Used properly, Open Source Software (OSS) is an excellent tool. It saves your business time and money, enables interoperability of product platforms, and developers love it. But used improperly, it can be financially and operationally devastating. For example, the statutory damages for failure to properly adhere to the OSS copyright notice can be up to $150,000 per act of infringement. Those damages can quickly add up to serious consequences, whether preventing a sale or merger of your company or the destruction of the value of the affected products. Another serious risk is that once OSS is used in your code base and deployed in distributed products, if your tech teams are not monitoring and applying bug fixes, known vulnerabilities become Trojan horses of opportunity for bad actors. The good news is that protecting your company from these types of risks is rather simple. We have outlined below key steps and processes in-house counsel should take to work with your business stakeholders to mitigate these risks.
1. Have a Policy
Establish a documented policy that is vetted and agreed upon by your legal, technical, and compliance teams. Such a policy creates ground rules for the company and its developers regarding usage of OSS across its products and services. More importantly, creating and deploying a policy forces productive discussions and deliberations between different functional groups to align on concerns, goals, and best practices for the company.
2. Be Proactive
You should always know where and how the company is using OSS. This can be done by providing proactive guidance prior to OSS use and periodically conducting audits as part of proper IT hygiene in advance of a need for the results.
Shortly before an impending transaction (M&A or commercial with a customer/partner) is not the time when you want to learn of non-compliance issues. Performing such reviews strictly reactively can present several challenges: (i) this typically leaves little or no time to remediate any identified issues; and (ii) when dealing with third parties, reactive behavior and problematic results can suggest a sense of lack of sophistication/readiness, which may undermine confidence in the company or product and lead to reduction in transaction revenue.
3. Build an Iterative OSS Process into Product Development Cycle
In many cases, it will be easier to stay ahead of OSS issues by treating OSS compliance like other legal or compliance approvals and incorporate it in whatever product development gate reviews/checks are used by your company for other discipline approvals, such as intellectual property (IP) product clearance, safety, quality, etc. This is helpful to force discussions early in the product development process and keeps your product management and engineering teams accountable for proper OSS usage and compliance.
4. Incorporate OSS Diligence into Vendor/Component Selection Process
In-house counsel should also look upstream in the product development cycle to identify OSS used in hardware or software components being considered for incorporation into your company’s products. Particularly in the case of procuring software or components that will be material to a product, it is critical to understand OSS exposure well in advance of integration and commercialization of that product. And when vetting competing technologies or providers, consider the extent to which they rely on OSS and how that may impact your use of that OSS, such as imposing copyleft requirements on your own proprietary code, which can require you to publish and similarly grant free licenses to your own code. These licensing consequences should factor into your assessment of the cost and value of such technologies and providers. You should also consider formalizing these commercial understandings and expectations in commercial agreements with third parties, such as contractor, consulting, joint development, and software license agreements.
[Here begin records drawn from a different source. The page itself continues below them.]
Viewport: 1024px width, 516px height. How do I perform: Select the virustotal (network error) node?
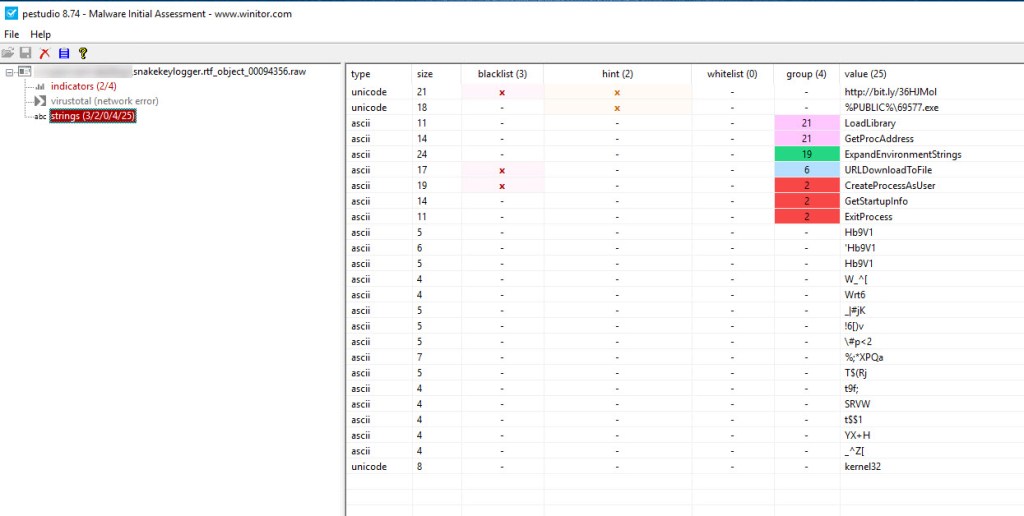tap(104, 101)
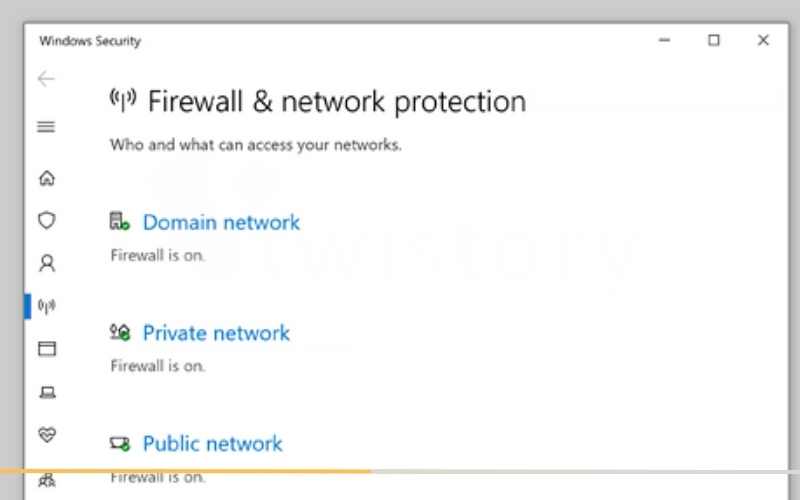The height and width of the screenshot is (500, 800).
Task: Open Virus & threat protection shield icon
Action: tap(46, 220)
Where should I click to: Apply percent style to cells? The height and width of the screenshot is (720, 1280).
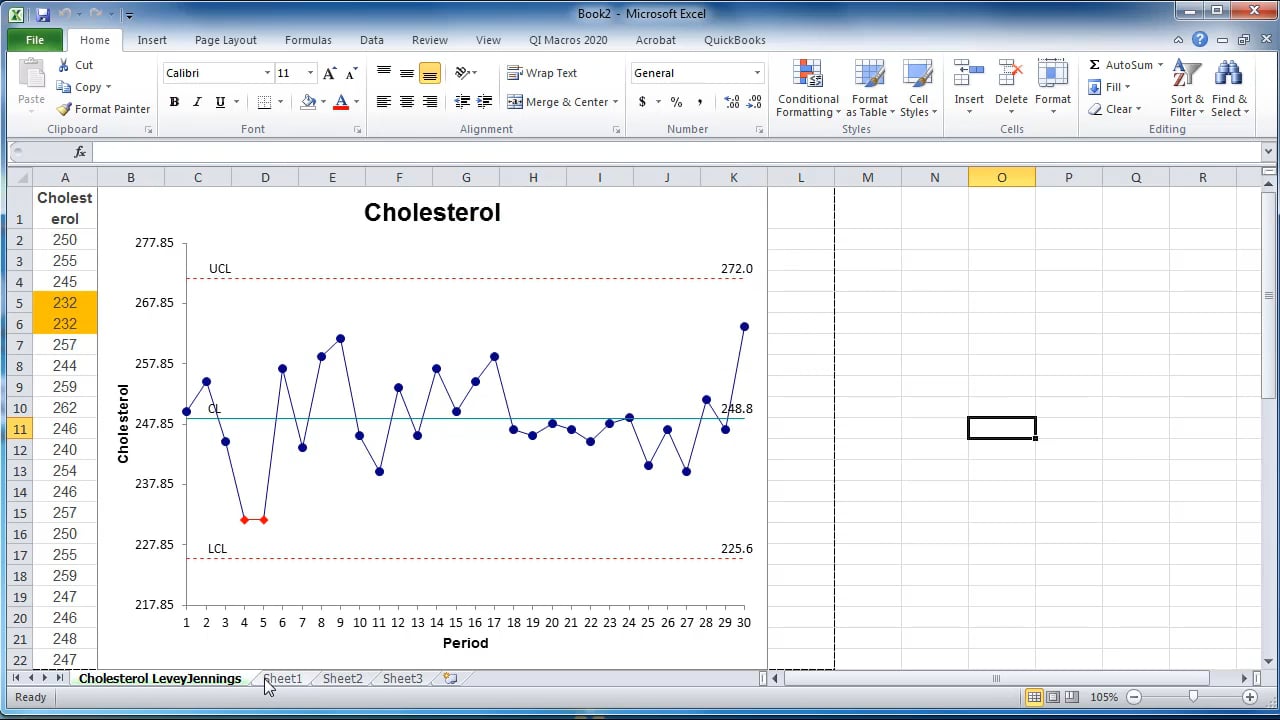tap(676, 102)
5. Make Adoption as Easy as Possible
Finally, a primary challenge in-house counsel may face in deploying an effective OSS program is the sheer administrative effort that the program may impose on the company’s engineering teams to keep up with tracking use of OSS and compliance with the relevant licenses, including avoiding problematic license, creating and publishing license acknowledgement reports, etc. There are a few ways to increase the likelihood that your business stakeholders will prioritize, and your technical/product teams will cooperate with the legal team in, adopting a robust OSS program.
First, partner with your IT and InfoSec organizations. Rather than focusing solely on the intellectual property based risks, in some cases, the potential InfoSec risks of non-compliance, such as the consequences of using out of date OSS components with known vulnerabilities, may be more compelling to your business stakeholders. As such, your InfoSec team may be a strong co-advocate of a proactive OSS program as a means to keep up to date with known vulnerabilities and available patches.
Second, as much as possible, reduce the burden on the engineers and software developers that will be most directly impacted by OSS policies and scans and can often be overlooked by legal teams imposing policies. The reality is that limiting the software available to your developers (i.e., due to licensing restrictions) and demanding extensive scans and resulting remediation after a build can create a lot of work and distract teams from their ongoing product development efforts. This can create friction with engineering/developer groups and lead to resistance or delay in aligning on a policy and adoption of a program. Where possible, incorporate automated OSS checks into software development cycle (e.g., at build time) to raise flags and force conversations among decision makers as the work is being done. Several software packages are commercially available to integrate with your developers’ build tools, manage your established policy decisions on product-by-product bases (after a policy has been developed), and raise any concerns in your engineering project management ticketing systems to drive compliance and remediative action.
The vast majority of commercially available software today includes or is based upon some amount of open source software, which can help developers and engineers more quickly and efficiently create new products. But in-house counsel and compliance organizations should be cautious and measured to monitor and maintain their company’s use of such OSS to avoid significant risks and undesirable consequences of doing so.